[Data taken from a collection]
++++++

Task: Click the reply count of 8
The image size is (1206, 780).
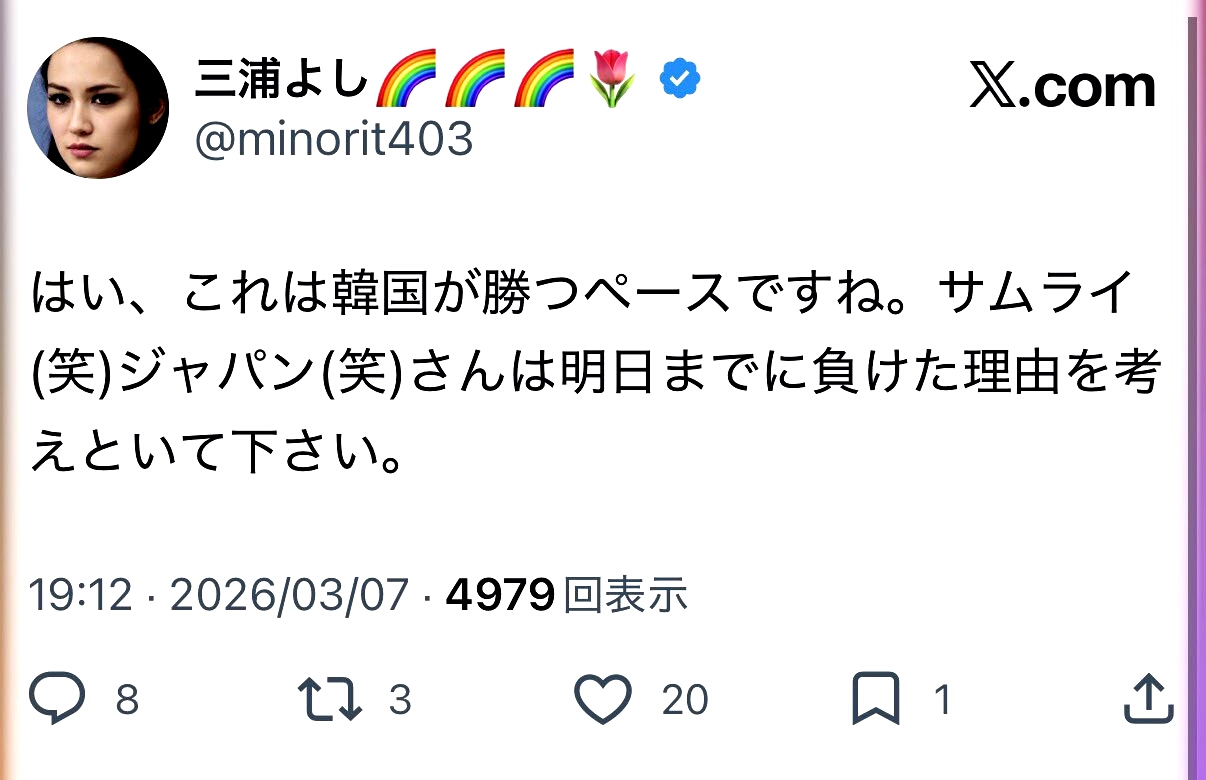Action: [x=127, y=700]
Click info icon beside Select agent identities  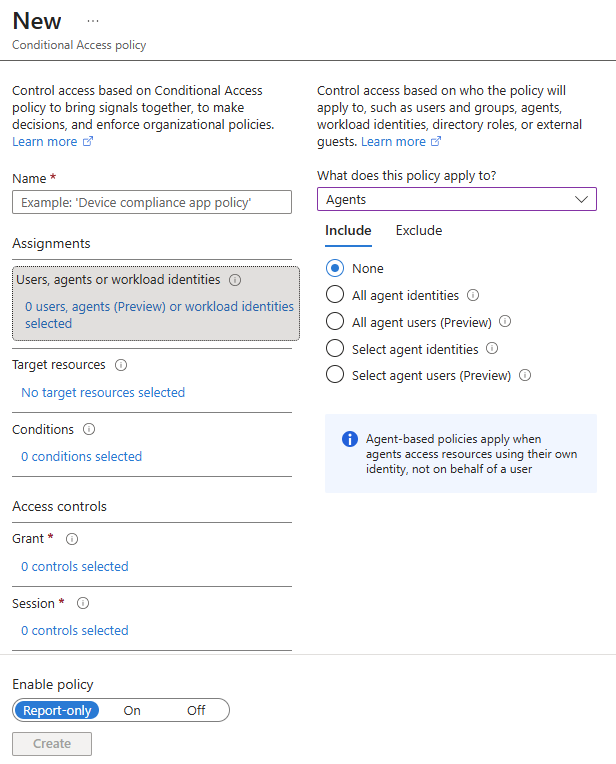(x=492, y=348)
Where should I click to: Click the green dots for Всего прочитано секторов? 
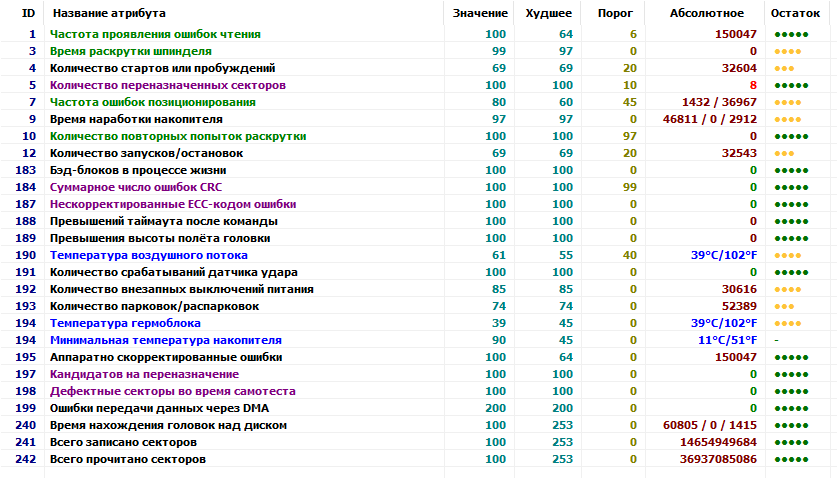(x=790, y=459)

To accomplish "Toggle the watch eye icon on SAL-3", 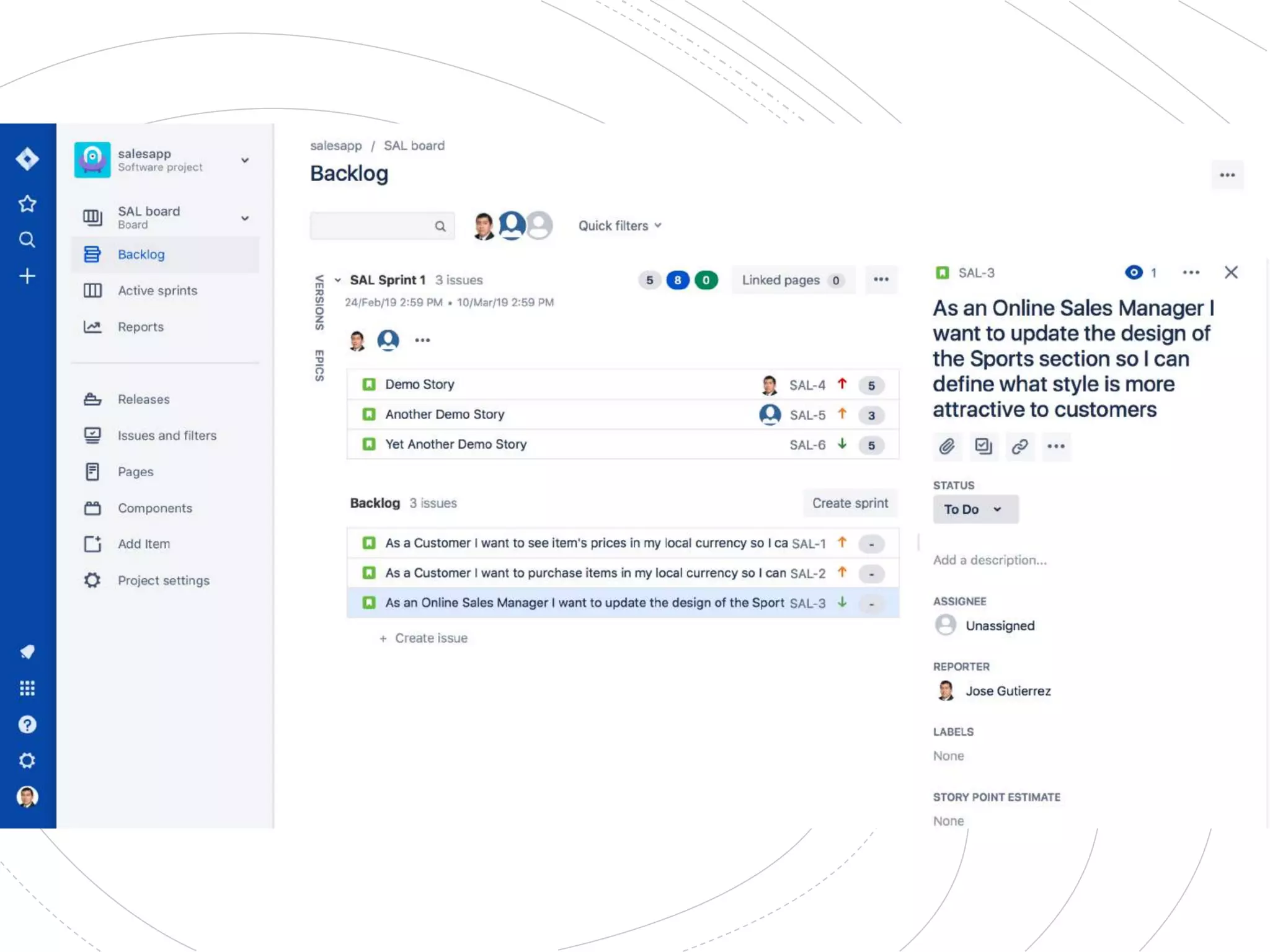I will [1134, 272].
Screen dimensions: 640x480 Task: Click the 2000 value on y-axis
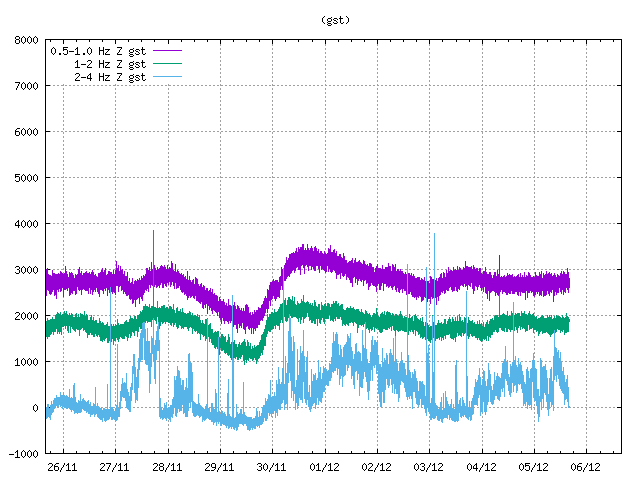[x=27, y=316]
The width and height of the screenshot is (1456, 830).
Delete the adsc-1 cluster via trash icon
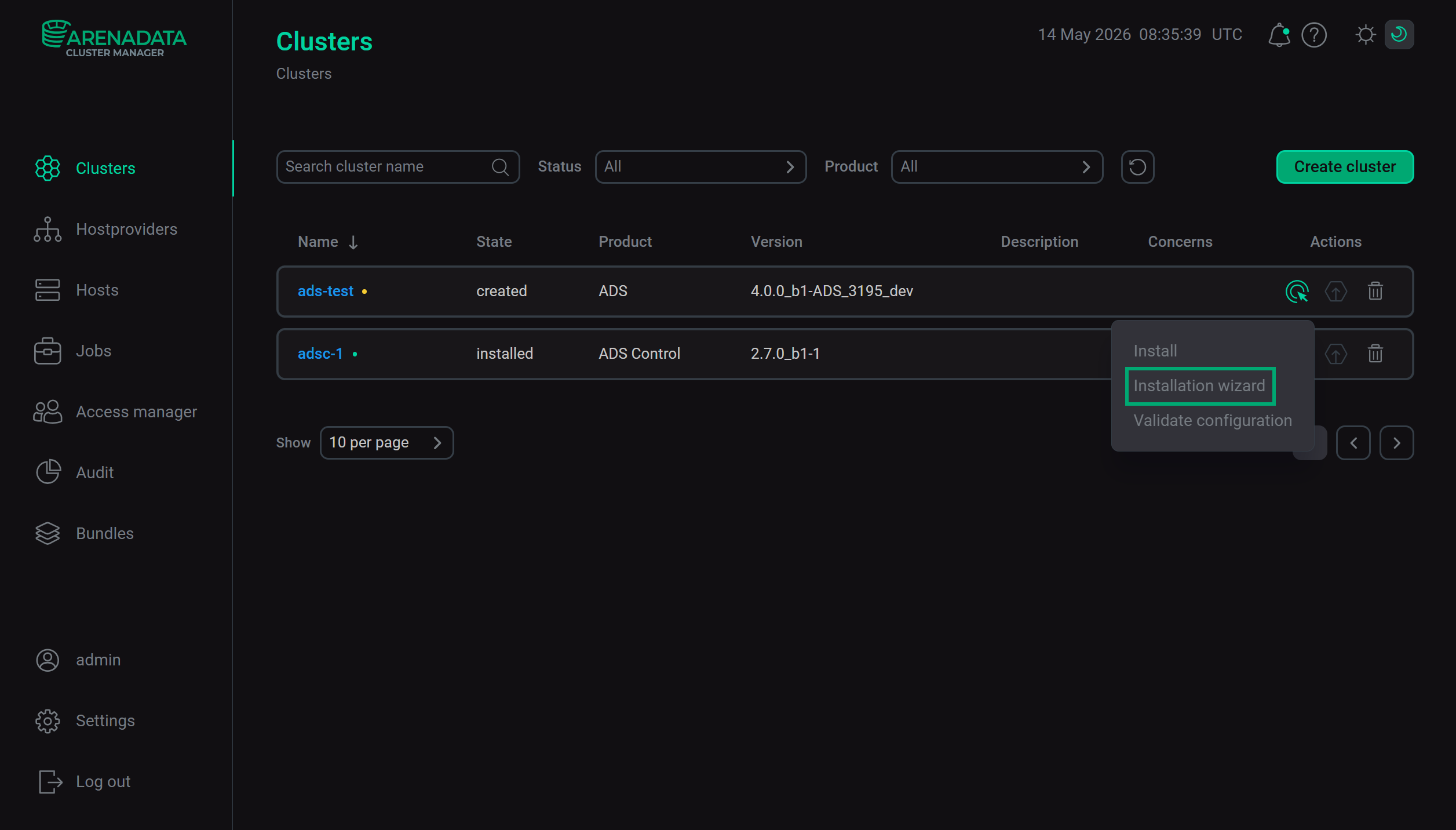[1375, 354]
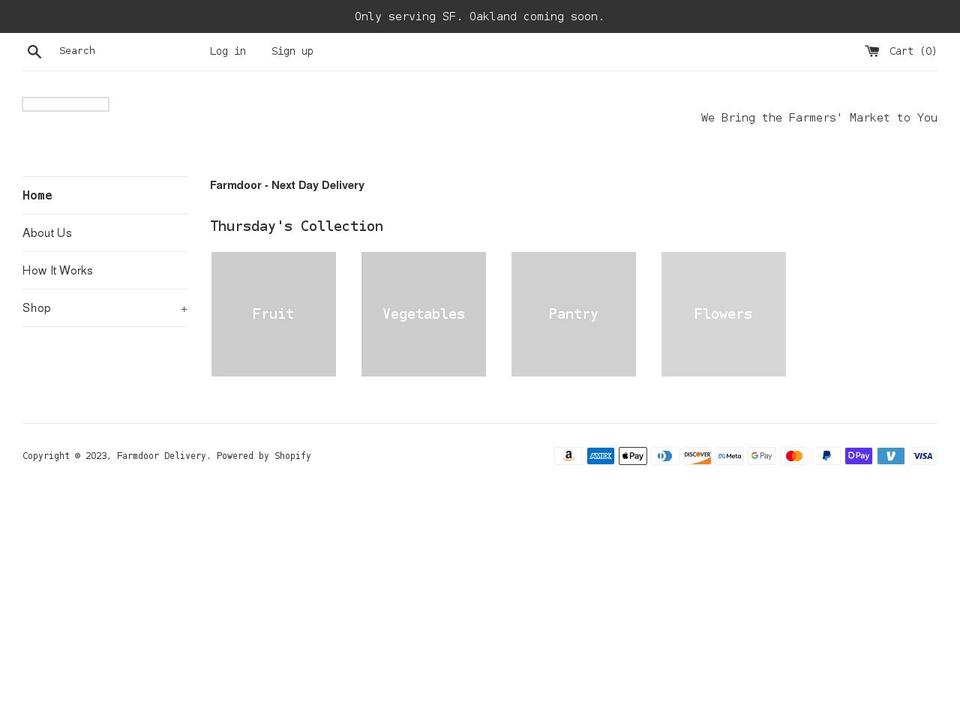The width and height of the screenshot is (960, 720).
Task: Open the Home navigation item
Action: coord(37,195)
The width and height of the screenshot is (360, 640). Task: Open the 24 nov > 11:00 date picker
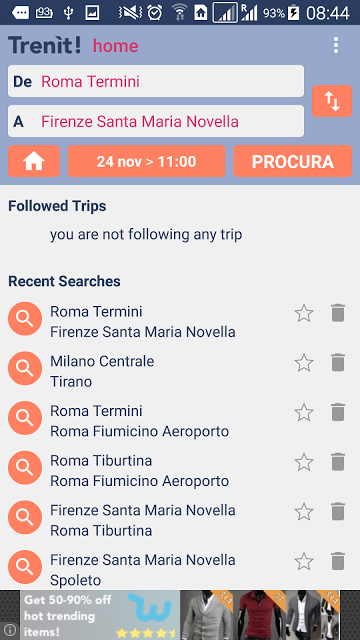tap(147, 161)
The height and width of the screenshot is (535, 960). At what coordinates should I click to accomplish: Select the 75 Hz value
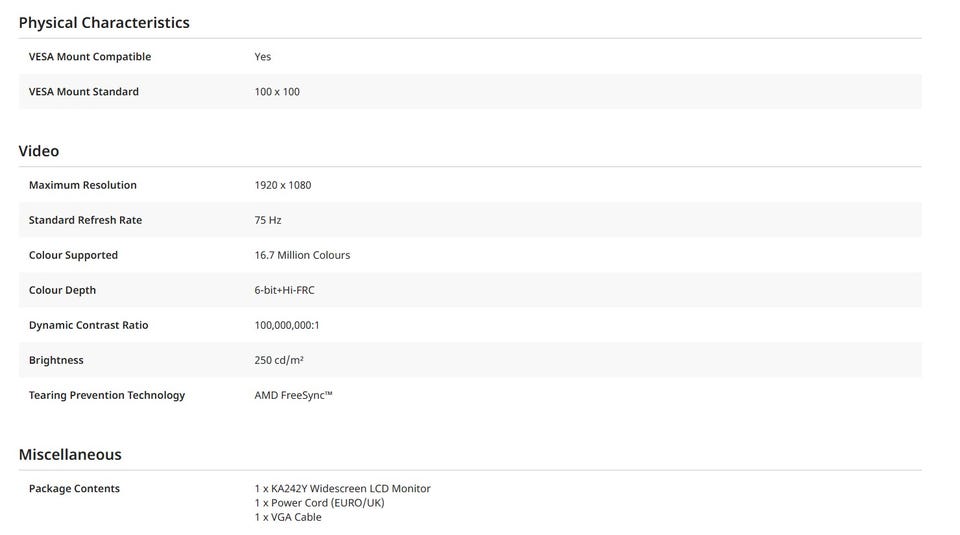[x=268, y=220]
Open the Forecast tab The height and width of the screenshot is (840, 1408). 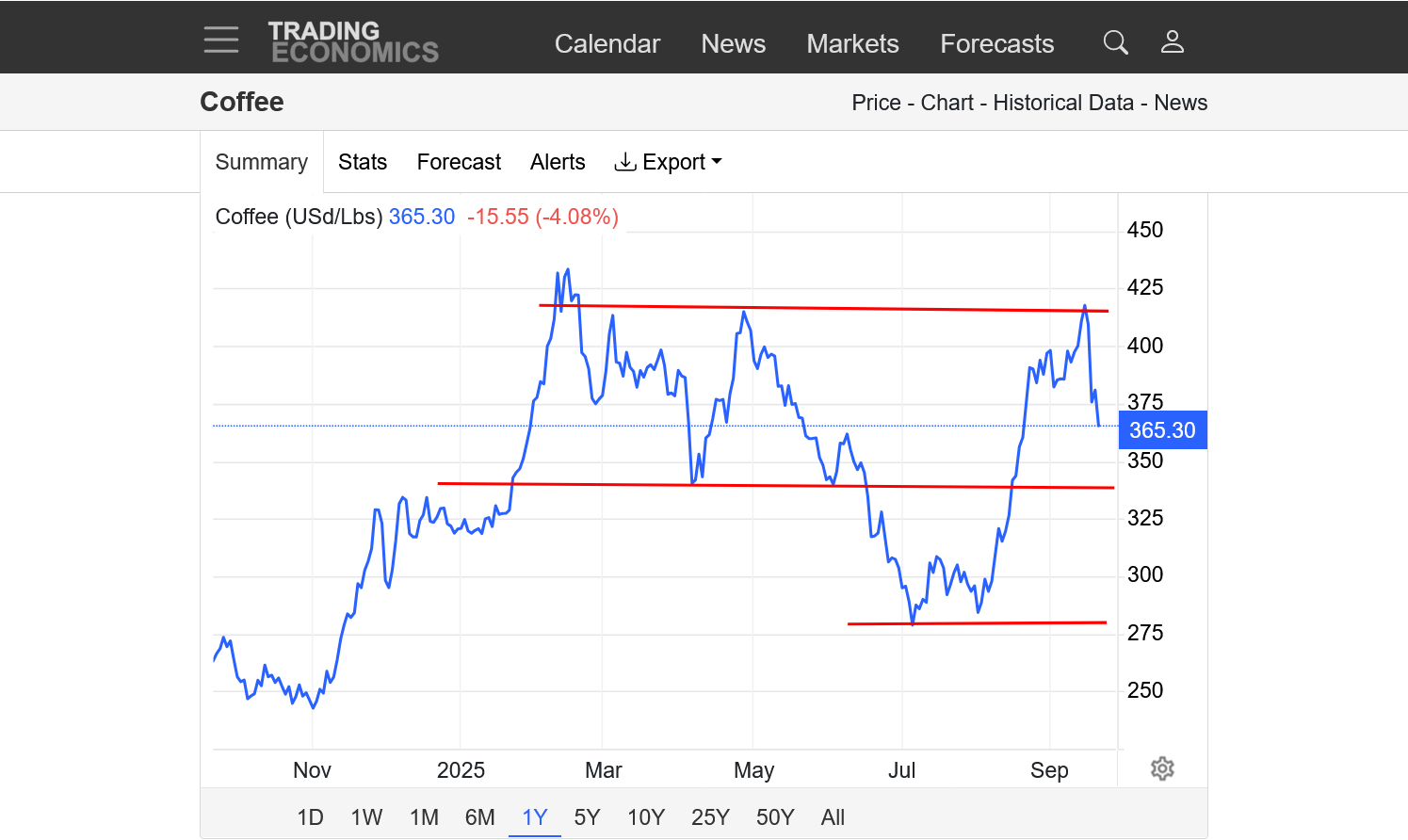coord(459,162)
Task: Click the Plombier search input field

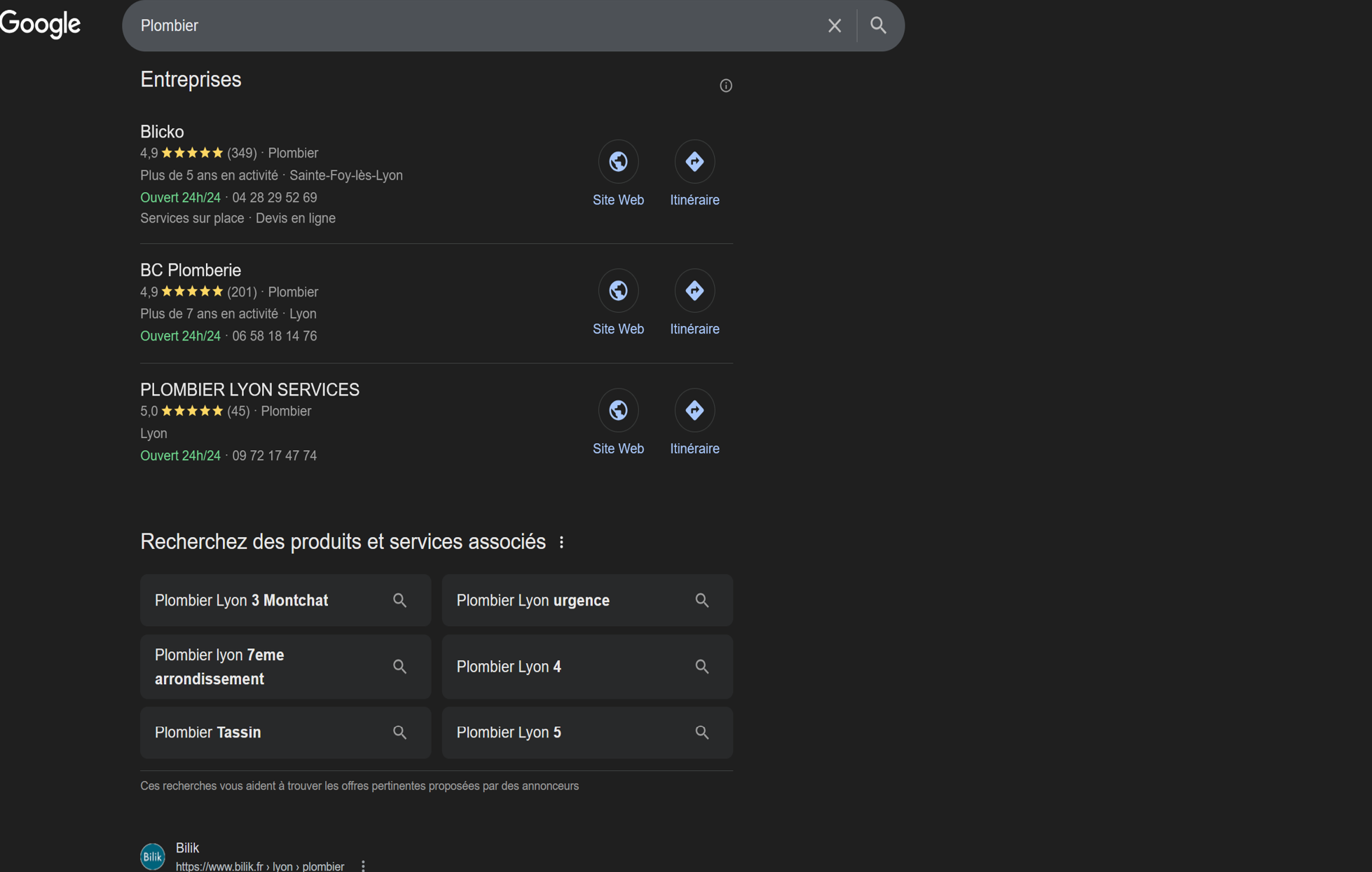Action: pos(476,26)
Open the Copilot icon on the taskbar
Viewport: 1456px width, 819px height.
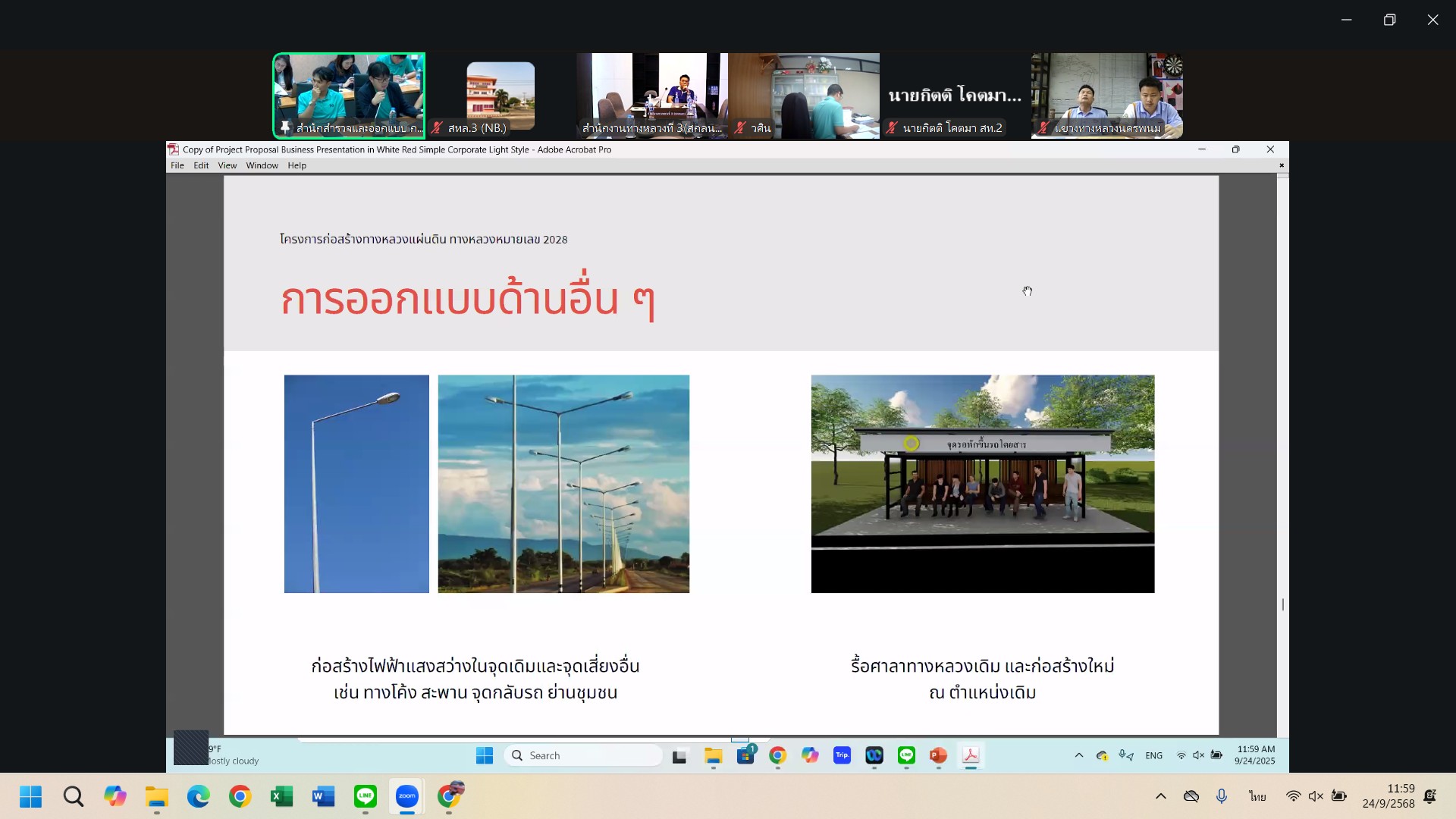[x=115, y=796]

++++++

## Exercise description
Rewrite the entries as a numbered list, starting at the line that contains "Screen dimensions: 640x480" and ending at the line that contains "[x=268, y=220]". Skip blank lines, and leave the pictures out.

## Problem solution
1. Screen dimensions: 640x480 Task: Click the 2000 value on y-axis
2. [x=27, y=316]
3. The width and height of the screenshot is (1456, 830).
4. Delete the adsc-1 cluster via trash icon
5. [1375, 354]
6. The width and height of the screenshot is (960, 720).
7. Task: Open the Home navigation item
8. Action: coord(37,195)
9. The width and height of the screenshot is (360, 640). Task: Open the 24 nov > 11:00 date picker
10. tap(147, 161)
11. The height and width of the screenshot is (535, 960). At what coordinates should I click to accomplish: Select the 75 Hz value
12. [x=268, y=220]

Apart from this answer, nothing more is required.